Name:
Professor Michael J Baker TD FRSE

  College: King's College
  Subject: Geography
  Class of: 1958






(Left: Michael Baker, Right: Troop Commander, Dick Scullard)


Freshers week 1953

As both my father and sister had attended Kings College it was assumed, automatically, that I would follow in their footsteps.

Having attended seven different schools, due to my family moving around as a result of the war and its aftermath, the only subjects I had studied consistently were English, Geography and History which made a BA in General Arts my only realistic choice of subject. With a Higher Exhibition from Kent County Council, I was offered a place for entry in September 1953 and so made my way to Newcastle for Freshers Week.

Although I was not yet 18, I had been called up for National Service which was deferred for two years so that I could take up my university place. In anticipation of this I decided that it would be sensible to join the Durham University Offices Training Corps and went to the Drill Hall for an interview.

At the door I was met by a most impressive man in full military uniform who saluted me smartly and asked “Would you rather walk or ride, Sir? This seemed to be a fairly simple question, so I replied “Ride”. “Right, then it’s the Royal Artillery for you.” And I was enrolled as a Gunner on the spot.

While I joined several other clubs and societies, the OTC had two major advantages over all the others. They paid you to attend and had a bar whose prices were below those charged by the Students Union.

Within two months of joining I went on my first exercise, a shoot on the Otterburn artillery ranges and, with no particular expertise, I was appointed a No. 6 on a 25 pounder field gun. Originally, this was an important job as it involved looking after the six horses that pulled it. While they had disappeared long ago in favour of mechanised transport, it was a useful job for a spare man.

Arriving in the pouring rain (always the case at Otterburn) the Troop deployed and I took my place kneeling behind the gun with nothing particular to do. And then I heard my name: “Mike Baker, Mike Baker, Mike Baker”. I couldn’t identify where the call was coming from but it was insistent so I set off to look for the source and finished up at the Gun Position Officer’s HQ. Here I was asked “What do you want?” “I am Mike Baker” I replied only to be told that under no circumstances was I to leave my gun without a direct order from the commander. I had deserted my post and was put on a charge.

Later in the day I was called before the Commanding Officer to explain this dereliction of duty-probably punishable by death. With only two months service, how was I to know that Mike and Baker were letters in the communications alphabet that were used when setting up radio connections as a Call Sign? The decision was “Admonished”-the military equivalent of a slap on wrist- and an injunction not to do it again.

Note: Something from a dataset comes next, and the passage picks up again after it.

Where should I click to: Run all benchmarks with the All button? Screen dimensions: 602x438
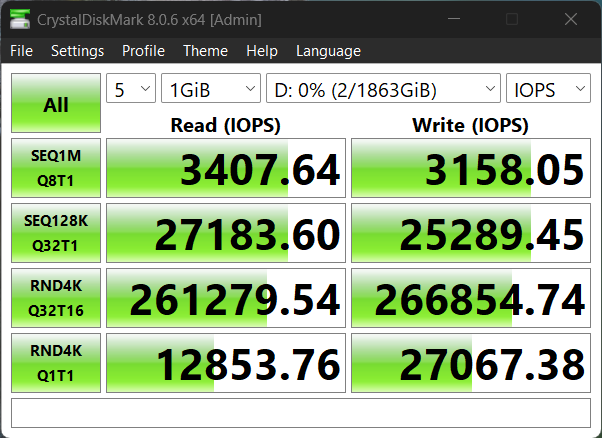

Thereafter, my service was almost exemplary and when I was called up I was sent to Officer Cadet School and commissioned into the Royal Regiment of Artillery . As a result of my training in the OTC I passed out top in the gunnery examinations and offered first choice of the available postings. I was advised to apply for Ship to Shore Gunnery Control Officer, Mediterranean Fleet. Given that the Royal Navy had not fired on the shores of the Mediterranean since 1945, this was essentially a supernumerary appointment with lots of perks including a cabin on the Vanguard and membership of the Wardroom. It was not to be.

Anthony Eden declared war on Egypt and the likelihood of the Fleet bombarding the coast became a reality so ‘my job’ was given to a Major with appropriate experience. Instead, as an older ‘new’ officer I was posted to a Training Regiment in North Wales as a replacement. But that’s another story!